Bu tarihten sonra, ne yazık ki cuntacılık yol oldu, meslek oldu, ordu içinde meziyet, marifet telâkki edildi.
Ve, o gün bugündür, zaman zaman sivil bağlantısı da bulunan askerî cunta faaliyeti hiç eksik olmadı.
İşte, bunlardan birinin adı da "9 Mart Cuntası"dır.
9 Mart 1971'de darbe yapmayı tasarlayan bu cuntanın lideri, aynı zamanda 27 Mayıs (1960) Darbesinin de ilk lideri olan Korg. Cemal Madanoğlu'dur.
Cuntanın içinde, sadece asker değil, sivil kesimden şöhretli kimseler de vardı. İlhan Selçuk, Doğan Avcıoğlu, Mahir Kaynak, Mümtaz Soysal, İlhami Soysal...
MİT görevlisi Mahir Kaynak'ın ihbarı ve cuntayı deşifre etmesi sebebiyle, bu hareket başarıya ulaşamadı.
Cuntayı başarısız kılan bir diğer hareket ise, ordu üst kademesinde aniden ortaya çıkan "12 Mart Cuntası" oldu.
12 Mart 1971'de kuvvet komutanlarının hükümeti hedef alan muhtırası, hem mevcut hükümetin, hem de darbe planlayan cuntanın sonunu getirdi.

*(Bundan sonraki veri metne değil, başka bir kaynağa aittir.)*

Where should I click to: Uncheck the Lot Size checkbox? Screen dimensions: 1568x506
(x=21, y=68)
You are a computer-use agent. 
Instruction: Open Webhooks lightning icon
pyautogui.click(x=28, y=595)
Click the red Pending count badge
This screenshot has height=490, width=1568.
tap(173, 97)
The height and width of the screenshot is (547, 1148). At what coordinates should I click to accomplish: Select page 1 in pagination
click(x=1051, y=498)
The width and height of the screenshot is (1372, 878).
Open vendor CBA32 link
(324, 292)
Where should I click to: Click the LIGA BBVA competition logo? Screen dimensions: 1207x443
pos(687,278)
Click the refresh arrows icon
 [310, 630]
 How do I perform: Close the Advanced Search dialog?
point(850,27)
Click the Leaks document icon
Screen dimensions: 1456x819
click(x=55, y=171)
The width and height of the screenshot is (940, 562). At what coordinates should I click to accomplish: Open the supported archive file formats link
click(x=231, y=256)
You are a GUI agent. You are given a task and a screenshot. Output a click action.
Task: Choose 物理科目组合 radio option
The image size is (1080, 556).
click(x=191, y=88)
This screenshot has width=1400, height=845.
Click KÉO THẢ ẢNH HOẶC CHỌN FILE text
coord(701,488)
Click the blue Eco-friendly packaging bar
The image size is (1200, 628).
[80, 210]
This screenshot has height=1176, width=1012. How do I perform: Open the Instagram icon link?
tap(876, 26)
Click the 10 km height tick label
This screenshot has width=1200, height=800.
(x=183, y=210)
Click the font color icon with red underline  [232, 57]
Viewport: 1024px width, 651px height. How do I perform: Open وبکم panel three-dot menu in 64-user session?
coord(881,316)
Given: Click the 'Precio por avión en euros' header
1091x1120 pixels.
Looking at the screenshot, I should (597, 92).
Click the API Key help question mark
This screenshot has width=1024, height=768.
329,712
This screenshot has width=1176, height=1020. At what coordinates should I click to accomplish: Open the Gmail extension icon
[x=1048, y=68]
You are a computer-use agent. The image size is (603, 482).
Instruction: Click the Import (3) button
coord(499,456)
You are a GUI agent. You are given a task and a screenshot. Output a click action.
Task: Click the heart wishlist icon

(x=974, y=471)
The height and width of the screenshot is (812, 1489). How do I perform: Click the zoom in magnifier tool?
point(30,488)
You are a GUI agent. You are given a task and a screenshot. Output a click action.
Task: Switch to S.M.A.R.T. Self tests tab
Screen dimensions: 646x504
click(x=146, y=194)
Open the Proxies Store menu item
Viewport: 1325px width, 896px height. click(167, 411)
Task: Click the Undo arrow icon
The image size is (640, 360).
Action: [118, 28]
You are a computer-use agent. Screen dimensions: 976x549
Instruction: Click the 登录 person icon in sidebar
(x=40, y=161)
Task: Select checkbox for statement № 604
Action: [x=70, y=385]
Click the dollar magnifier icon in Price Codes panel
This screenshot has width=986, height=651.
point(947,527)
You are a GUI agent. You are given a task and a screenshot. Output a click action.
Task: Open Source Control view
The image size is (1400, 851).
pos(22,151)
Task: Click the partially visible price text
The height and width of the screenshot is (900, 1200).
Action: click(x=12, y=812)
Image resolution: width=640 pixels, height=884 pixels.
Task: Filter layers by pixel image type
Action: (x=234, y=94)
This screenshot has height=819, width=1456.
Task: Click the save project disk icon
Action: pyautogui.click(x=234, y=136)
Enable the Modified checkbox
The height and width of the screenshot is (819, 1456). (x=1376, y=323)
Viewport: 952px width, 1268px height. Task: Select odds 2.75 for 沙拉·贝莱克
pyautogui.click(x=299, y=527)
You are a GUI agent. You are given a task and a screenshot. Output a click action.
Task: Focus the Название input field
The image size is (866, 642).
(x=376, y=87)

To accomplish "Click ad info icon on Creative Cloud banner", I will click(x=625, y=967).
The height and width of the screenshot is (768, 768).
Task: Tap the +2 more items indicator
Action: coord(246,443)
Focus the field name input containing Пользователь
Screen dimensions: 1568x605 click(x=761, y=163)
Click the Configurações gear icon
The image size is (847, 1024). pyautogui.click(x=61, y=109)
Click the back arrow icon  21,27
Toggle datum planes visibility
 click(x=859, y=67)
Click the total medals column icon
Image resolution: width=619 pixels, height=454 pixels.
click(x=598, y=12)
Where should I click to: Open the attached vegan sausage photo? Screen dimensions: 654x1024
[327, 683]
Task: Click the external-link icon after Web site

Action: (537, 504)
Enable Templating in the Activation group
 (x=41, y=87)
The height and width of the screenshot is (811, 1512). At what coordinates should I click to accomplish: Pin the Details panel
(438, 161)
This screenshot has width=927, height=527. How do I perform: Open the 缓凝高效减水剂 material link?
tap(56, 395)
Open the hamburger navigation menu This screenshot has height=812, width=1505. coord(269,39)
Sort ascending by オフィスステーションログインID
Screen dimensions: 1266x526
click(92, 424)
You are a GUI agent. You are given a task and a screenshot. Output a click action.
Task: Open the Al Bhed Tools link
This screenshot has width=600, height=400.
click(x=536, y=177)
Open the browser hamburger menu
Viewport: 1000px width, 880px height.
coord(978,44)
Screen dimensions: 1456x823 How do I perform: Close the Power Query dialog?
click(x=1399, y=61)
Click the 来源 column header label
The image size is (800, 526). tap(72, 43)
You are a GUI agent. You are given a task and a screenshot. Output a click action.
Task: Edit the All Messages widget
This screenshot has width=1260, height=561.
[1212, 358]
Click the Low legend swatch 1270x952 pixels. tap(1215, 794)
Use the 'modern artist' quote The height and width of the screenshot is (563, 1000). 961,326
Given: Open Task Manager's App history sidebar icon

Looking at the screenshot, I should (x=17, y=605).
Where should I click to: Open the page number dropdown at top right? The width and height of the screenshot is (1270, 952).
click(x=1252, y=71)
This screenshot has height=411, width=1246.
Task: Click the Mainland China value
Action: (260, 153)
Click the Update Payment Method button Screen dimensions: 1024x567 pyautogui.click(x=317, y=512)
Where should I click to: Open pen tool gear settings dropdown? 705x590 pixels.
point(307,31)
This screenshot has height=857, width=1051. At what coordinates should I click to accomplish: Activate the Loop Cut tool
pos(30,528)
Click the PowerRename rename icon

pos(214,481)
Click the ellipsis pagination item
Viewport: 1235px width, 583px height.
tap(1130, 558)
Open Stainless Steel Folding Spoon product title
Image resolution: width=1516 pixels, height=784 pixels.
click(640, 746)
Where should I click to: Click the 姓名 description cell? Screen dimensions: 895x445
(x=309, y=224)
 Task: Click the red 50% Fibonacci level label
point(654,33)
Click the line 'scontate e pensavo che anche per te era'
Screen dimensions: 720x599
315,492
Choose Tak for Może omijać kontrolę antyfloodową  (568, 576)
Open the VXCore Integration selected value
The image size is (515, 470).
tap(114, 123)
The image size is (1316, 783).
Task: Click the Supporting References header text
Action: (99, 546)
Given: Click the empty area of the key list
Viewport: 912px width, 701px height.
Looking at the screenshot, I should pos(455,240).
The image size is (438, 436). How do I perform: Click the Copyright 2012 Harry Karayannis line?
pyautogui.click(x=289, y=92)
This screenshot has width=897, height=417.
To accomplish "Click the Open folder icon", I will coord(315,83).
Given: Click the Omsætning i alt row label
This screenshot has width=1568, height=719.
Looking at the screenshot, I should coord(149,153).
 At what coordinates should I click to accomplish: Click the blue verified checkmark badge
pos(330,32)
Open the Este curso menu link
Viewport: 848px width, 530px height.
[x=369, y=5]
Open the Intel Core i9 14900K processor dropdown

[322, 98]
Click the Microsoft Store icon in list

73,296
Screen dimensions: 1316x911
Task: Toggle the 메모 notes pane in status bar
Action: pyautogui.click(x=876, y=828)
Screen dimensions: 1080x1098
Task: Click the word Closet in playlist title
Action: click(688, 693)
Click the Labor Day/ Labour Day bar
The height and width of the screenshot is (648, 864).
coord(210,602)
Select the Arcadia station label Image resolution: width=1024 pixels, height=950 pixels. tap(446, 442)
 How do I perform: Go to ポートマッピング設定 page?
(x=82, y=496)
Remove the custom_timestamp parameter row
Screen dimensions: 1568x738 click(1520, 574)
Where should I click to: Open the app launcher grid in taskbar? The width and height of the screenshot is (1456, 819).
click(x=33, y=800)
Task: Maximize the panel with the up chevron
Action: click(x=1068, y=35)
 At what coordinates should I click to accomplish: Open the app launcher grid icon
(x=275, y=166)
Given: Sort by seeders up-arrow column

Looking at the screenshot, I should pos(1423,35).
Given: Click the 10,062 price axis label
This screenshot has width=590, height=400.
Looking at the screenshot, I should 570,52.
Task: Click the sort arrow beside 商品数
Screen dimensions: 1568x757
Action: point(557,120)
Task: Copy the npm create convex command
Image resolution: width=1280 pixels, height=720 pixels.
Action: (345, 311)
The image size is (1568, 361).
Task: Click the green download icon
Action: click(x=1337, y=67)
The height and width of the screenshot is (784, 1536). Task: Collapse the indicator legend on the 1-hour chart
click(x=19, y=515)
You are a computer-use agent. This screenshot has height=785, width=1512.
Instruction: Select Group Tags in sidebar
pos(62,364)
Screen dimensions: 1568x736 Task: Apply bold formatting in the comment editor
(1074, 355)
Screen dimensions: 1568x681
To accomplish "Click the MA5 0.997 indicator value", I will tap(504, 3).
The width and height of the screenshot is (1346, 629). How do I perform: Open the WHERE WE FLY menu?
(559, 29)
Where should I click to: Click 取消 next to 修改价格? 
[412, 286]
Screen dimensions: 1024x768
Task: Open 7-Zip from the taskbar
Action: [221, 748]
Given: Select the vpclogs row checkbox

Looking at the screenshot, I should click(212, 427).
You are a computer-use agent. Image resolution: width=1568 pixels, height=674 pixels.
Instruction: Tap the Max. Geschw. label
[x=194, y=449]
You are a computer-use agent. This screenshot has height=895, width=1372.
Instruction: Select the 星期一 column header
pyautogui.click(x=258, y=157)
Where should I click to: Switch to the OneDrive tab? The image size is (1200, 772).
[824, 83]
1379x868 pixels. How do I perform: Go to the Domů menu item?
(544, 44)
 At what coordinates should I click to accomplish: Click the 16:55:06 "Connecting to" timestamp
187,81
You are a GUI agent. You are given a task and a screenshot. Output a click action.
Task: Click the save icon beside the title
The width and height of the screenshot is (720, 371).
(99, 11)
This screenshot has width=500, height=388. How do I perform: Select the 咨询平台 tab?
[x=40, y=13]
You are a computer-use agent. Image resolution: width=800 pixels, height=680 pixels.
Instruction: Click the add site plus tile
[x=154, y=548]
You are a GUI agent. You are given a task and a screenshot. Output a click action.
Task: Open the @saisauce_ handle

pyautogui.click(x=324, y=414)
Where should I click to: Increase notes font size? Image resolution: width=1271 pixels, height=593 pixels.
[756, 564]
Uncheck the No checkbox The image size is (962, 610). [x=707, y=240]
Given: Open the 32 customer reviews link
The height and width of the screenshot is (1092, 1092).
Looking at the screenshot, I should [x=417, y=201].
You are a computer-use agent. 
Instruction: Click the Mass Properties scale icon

Aynı gün Demirel hükümeti istifa etti. Cuntacılara ise, bilâhare göstermelik cezalar verilmesi cihetine gidildi.
12 Mart Muhtırası ile, Türkiye'ye kapkara bir "ara rejim" dönemi yaşatıldı.
Muhtıracılar, hükümetin istifa etmemesi halinde, silâh zoruyla darbe yapacaklarını—medya ve Cumhurbaşkanlığı kanalıyla—açık bir dille deklare ettiler.
Hükümet şayet istifa etmemiş olsaydı, Meclis iradesinin süngüleneceği ve 13 Mart 1971’de Türkiye’nin bir kanlı darbeye daha sahne olacağı kuvvetle muhtemeldi.

Apaçık darbe tehditli muhtıra karşısında Başbakanlıktan istifa eden Demirel, Millet Meclisinin kapatılmasını önlemiş oldu.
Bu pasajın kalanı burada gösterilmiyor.